Jean Nouvel : Laisse béton
Source : Le Parisien, Roberto Cristofoli, le 14/12/2010
Les associations dénoncent un bétonnage de l’île Seguin
Le projet de la ville de Boulogne, annoncé jeudi, de construire 337 500m² sur l’île Seguin suscite des polémiques. Les associations environnementales montent au créneau.
L’annonce jeudi, en conseil municipal par le député-maire UMP de Boulogne, de la possible construction de 337 500 m² sur l’île Seguin, soit trois fois plus que ses promesses de campagne électorale, a plongé les associations locales de défense de l’environnement dans une colère froide. « Quand je pense qu’en 2004, alors qu’il s’apprêtait à être candidat, Pierre-Christophe Baguet nous avait soutenus pour que nous obtenions, en attaquant le plan local d’urbanisme du Trapèze, une réduction de 100 000 m² sur ce quartier ».
… révèle Anne-Henri Chombart de Lauwe, président d’Actions Environnement Boulogne-Billancourt (AEBB). « Aujourd’hui, il propose de doubler les 175 000 m² prévus par Jean-Pierre Fourcade alors qu’il disait lors de la campagne des municipales vouloir ramener l’île à 110 000 m² ». « Nous ne sommes pas du tout d’accord avec ça, tonne Anne-Henri Chombart de Lauwe. Nous lui avons rappelé nos inquiétudes à chaque occasion, notamment sur la construction de 140 000 m2 de bureaux.

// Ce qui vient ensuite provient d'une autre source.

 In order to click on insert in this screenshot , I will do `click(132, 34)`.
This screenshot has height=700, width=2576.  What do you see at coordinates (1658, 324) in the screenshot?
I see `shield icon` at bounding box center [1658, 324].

A qui les vendre dans un marché atone et sur une île Seguin où il n’est pas question de construire des parkings souterrains ? Ils seront invendables ».
Le doublement des droits à construire
La crainte d’une sur-densification est aussi vigoureusement dénoncée par Boulogne-Environnement : « Nous allons vers un bétonnage, c’est clair relève Jean-Louis Tourlière, son président. De toute façon, nous avons l’étape incontournable du plan local d’urbanisme qui se présente à nous au printemps. Il y aura une enquête publique pendant laquelle les Boulonnais et leurs associations pourront dire ce qu’ils pensent du projet ». Et Jean-Louis Tourlière de dénoncer d’ores et déjà la hausse spectaculaire de la constructibilité : « C’est purement et simplement un doublement des droits à construire. On densifie pour tenter d’équilibrer financièrement l’opération sans être certain d’y parvenir. Jusqu’où ira-t-on ? » s’interroge-t-il.
Sylvain Canet, président de la Cité des Savoirs du XXIe siècle, se montre aussi très sévère : « Ce qui se profile sérieusement, c’est plus de bureaux, plus de bureaux, plus de bureaux. Quant aux contenants, avec mes amis, nous avons évidemment constaté l’accroissement considérable du volume des constructions : entre 100 et 150 m pour les tours châteaux. » Il révèle aussi une lettre envoyée à Pierre-Christophe Baguet le 20 novembre par huit associations (*) qui écrivaient : « Notre inquiétude se voit confirmée par l’annonce d’une densification de l’île Seguin, l’évolution des finances de la SAEM, la fragilité des perspectives du transport collectif, la sensibilité budgétaire des projets présentés. Elle porte sur les contenants mais aussi sur les contenus culturels, commerciaux, environnementaux ou ludiques, sur les aspects architecturaux mais aussi sur les dispositions juridiques des engagements et autres protocoles d’accord. » Si le projet, que son concepteur Jean Nouvel imagine comme un vaisseau amiral sortant du fleuve continue dans une mer si déchaînée, il risque de connaître le même sort que le « Titanic ».
(*) Les huit associations signataires : Actions Environnement Boulogne-Billancourt AEBB, Boulogne-Environnement, Environnement 92, Intégrer Billancourt, Associations des usagers des transports, Cité des savoirs du XXIe siècle, Val de Seine vert, Issy Ecologie.